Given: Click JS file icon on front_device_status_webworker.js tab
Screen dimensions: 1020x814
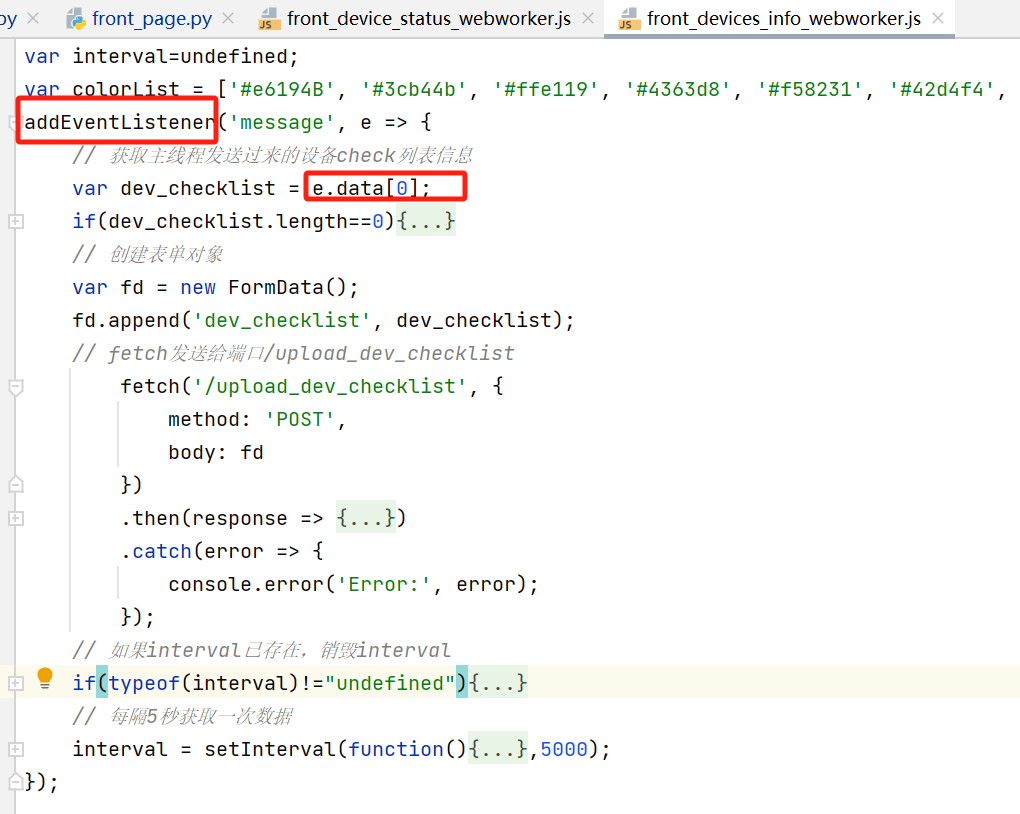Looking at the screenshot, I should (269, 19).
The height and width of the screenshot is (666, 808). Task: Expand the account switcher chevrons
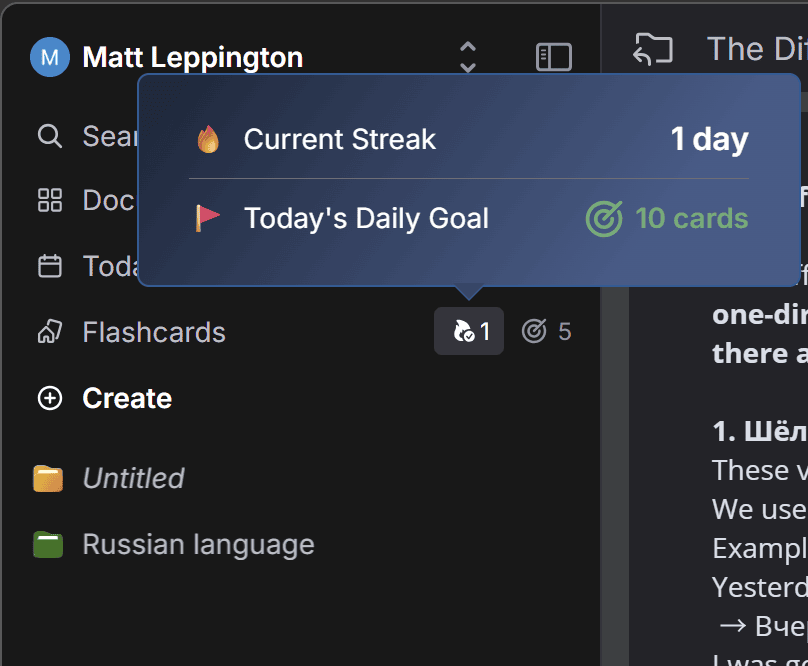tap(467, 57)
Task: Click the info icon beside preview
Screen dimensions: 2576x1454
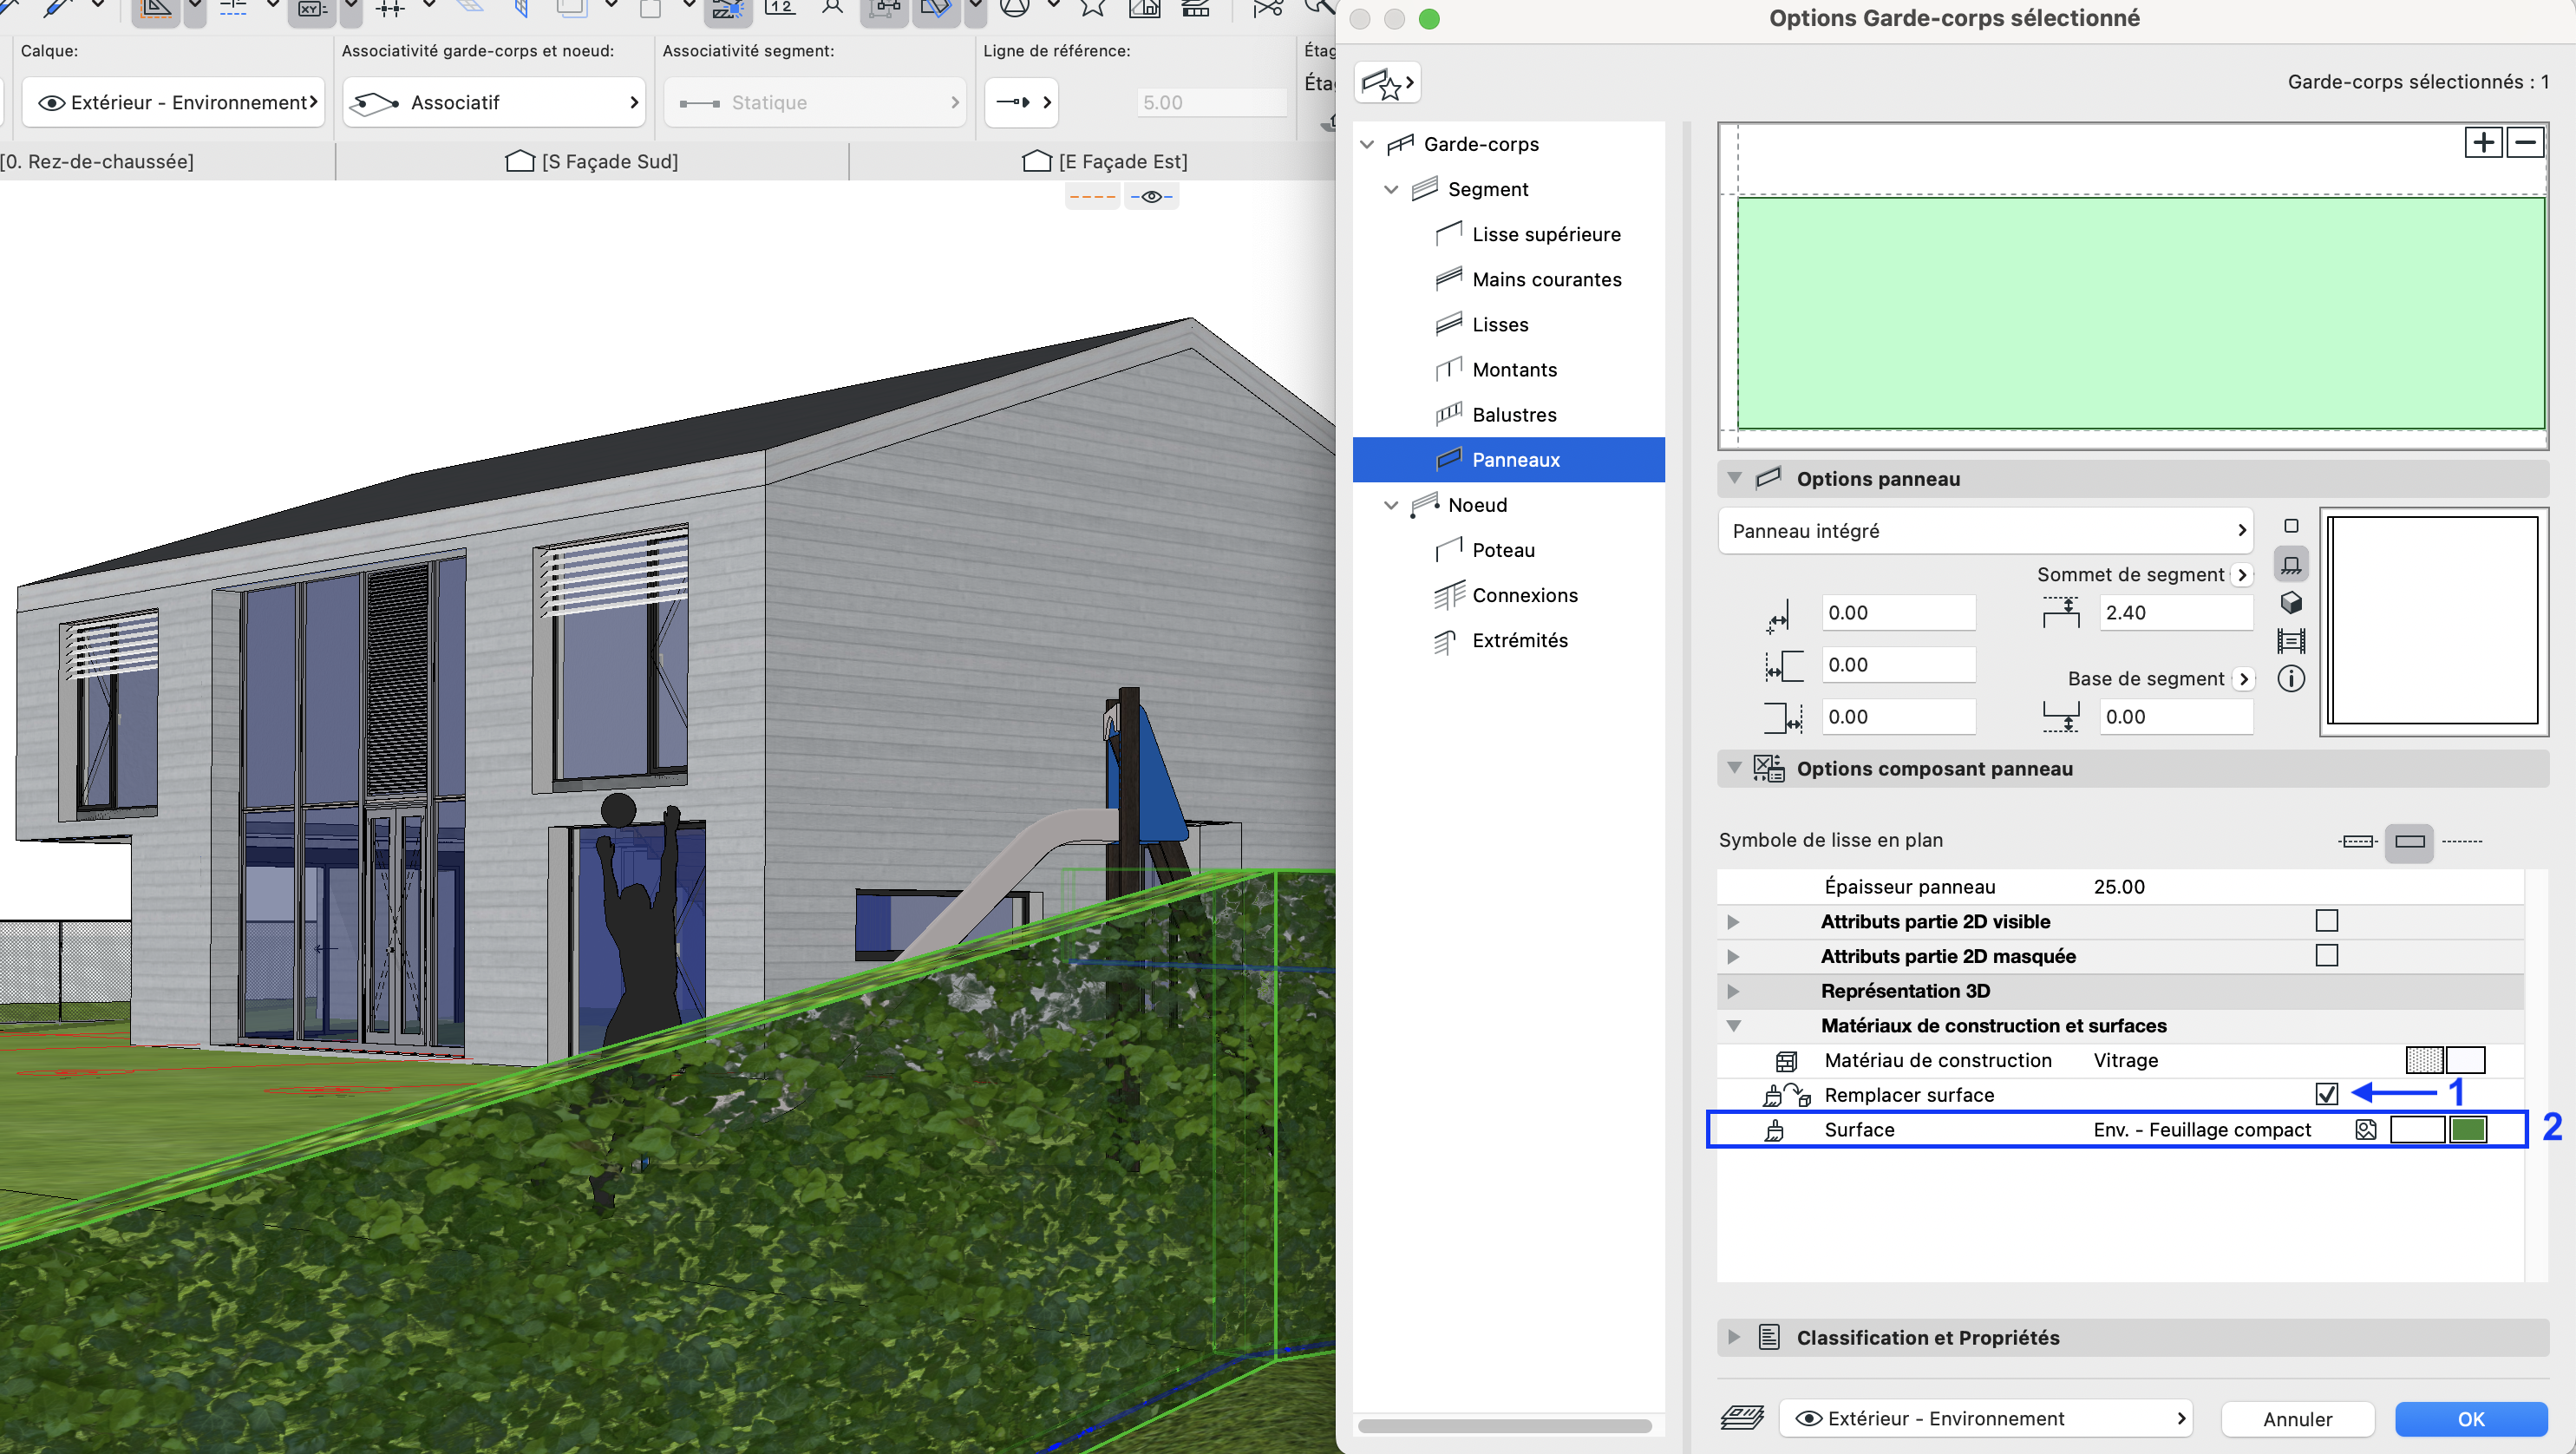Action: (2291, 679)

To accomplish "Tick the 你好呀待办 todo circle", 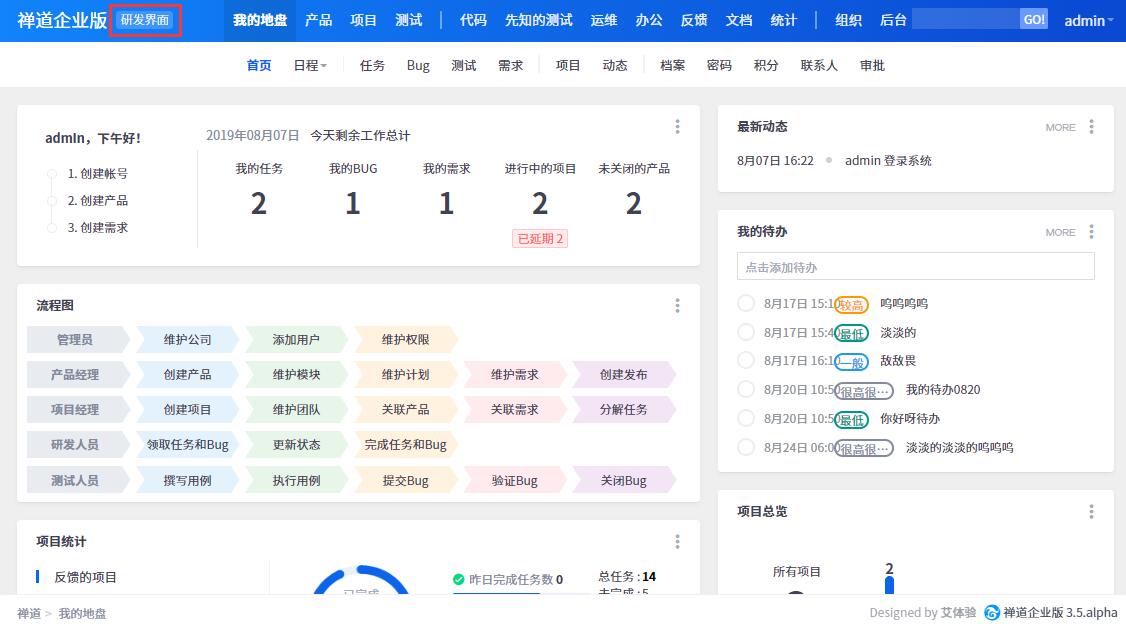I will [x=745, y=419].
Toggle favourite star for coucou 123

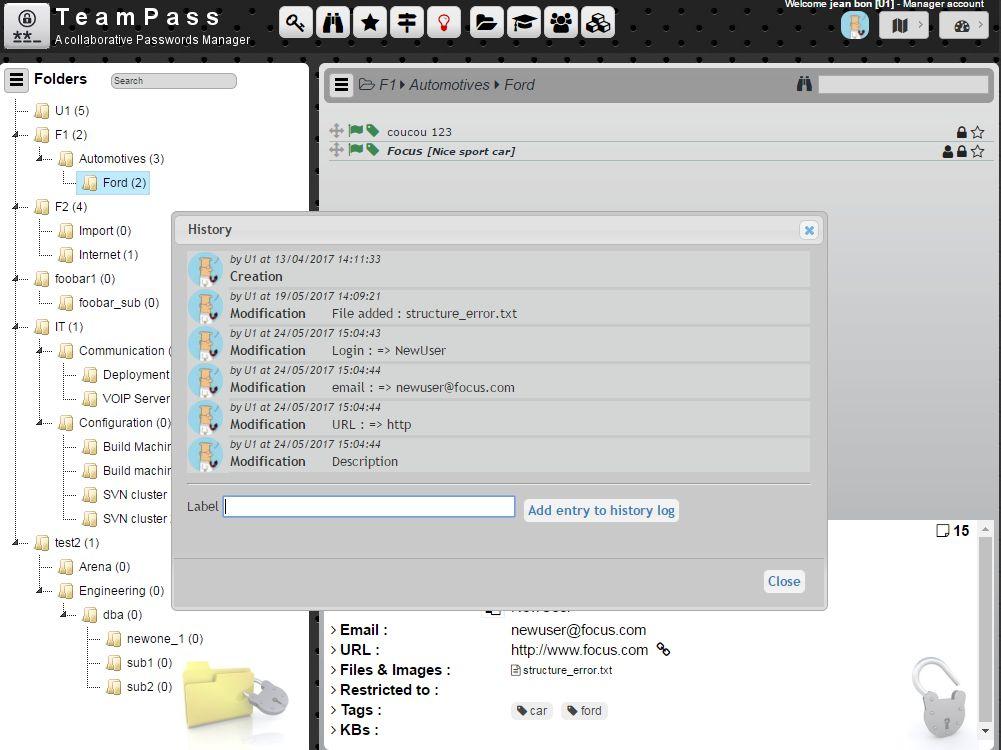pyautogui.click(x=977, y=132)
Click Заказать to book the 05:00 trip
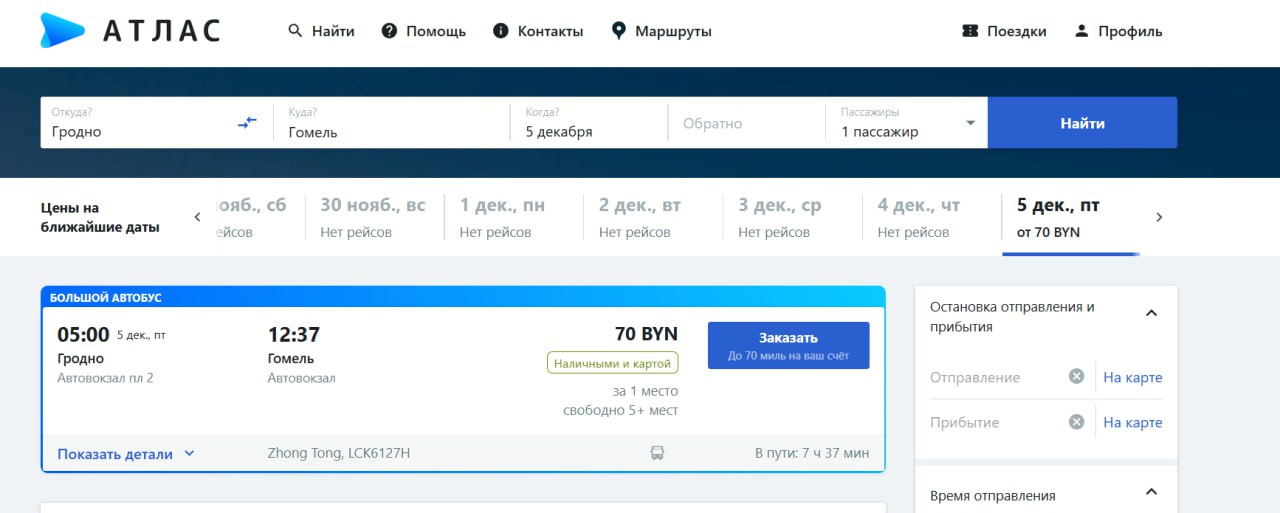 click(x=788, y=345)
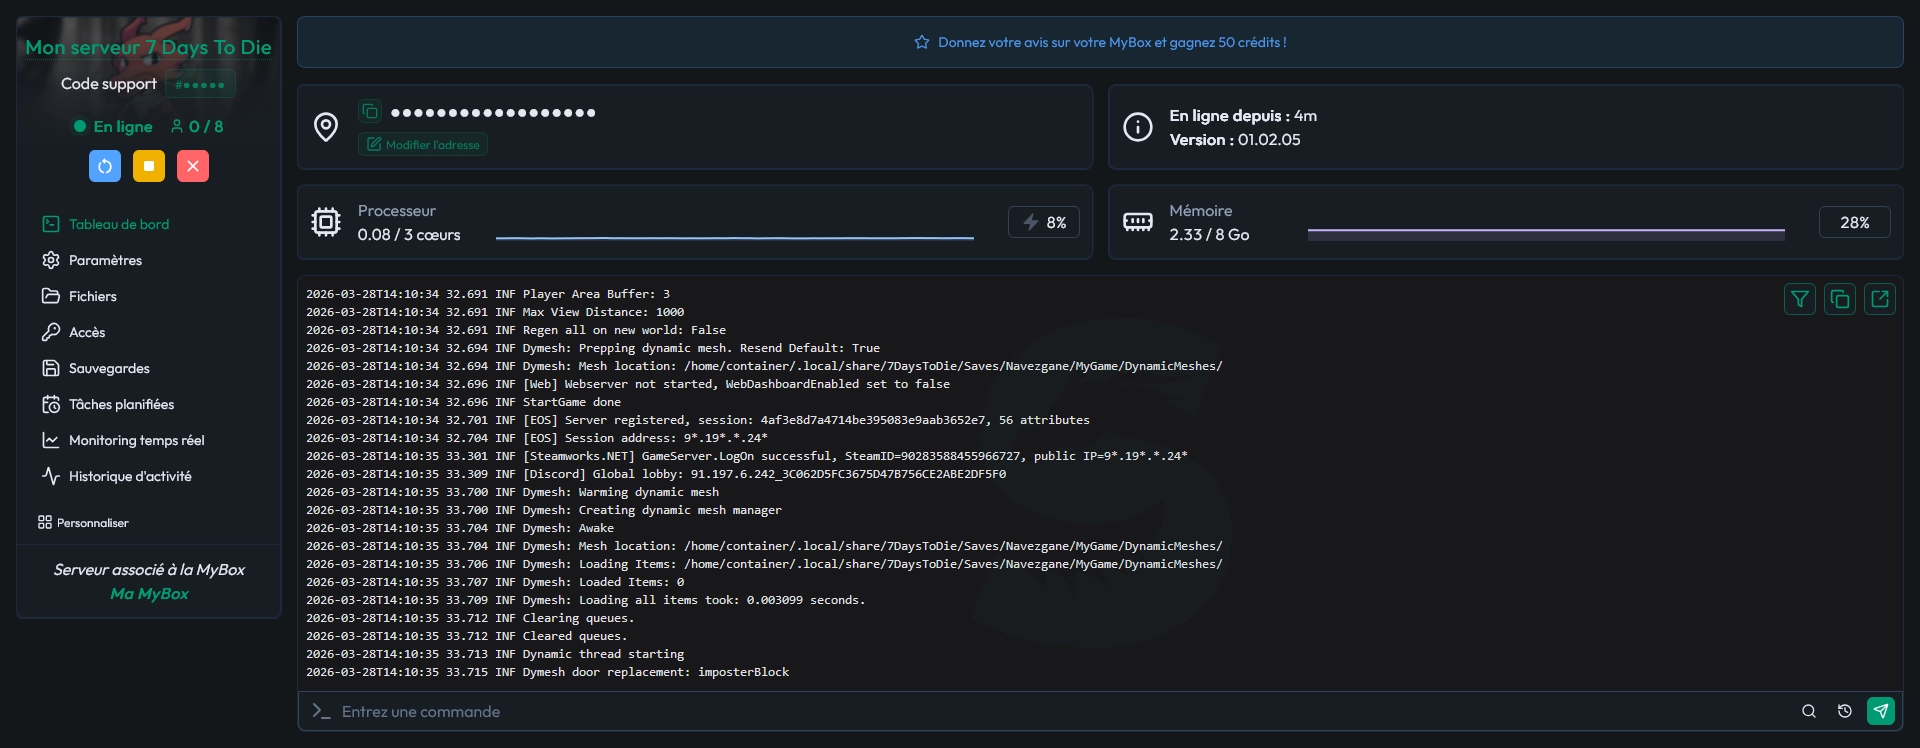
Task: Open Monitoring temps réel
Action: click(136, 440)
=-=-=
#### Task
What lines in the material above hold the string "icon"? List them.

#### Exercise result
Given: Click JS file icon on front_device_status_webworker.js tab
Task: Click the info icon beside preview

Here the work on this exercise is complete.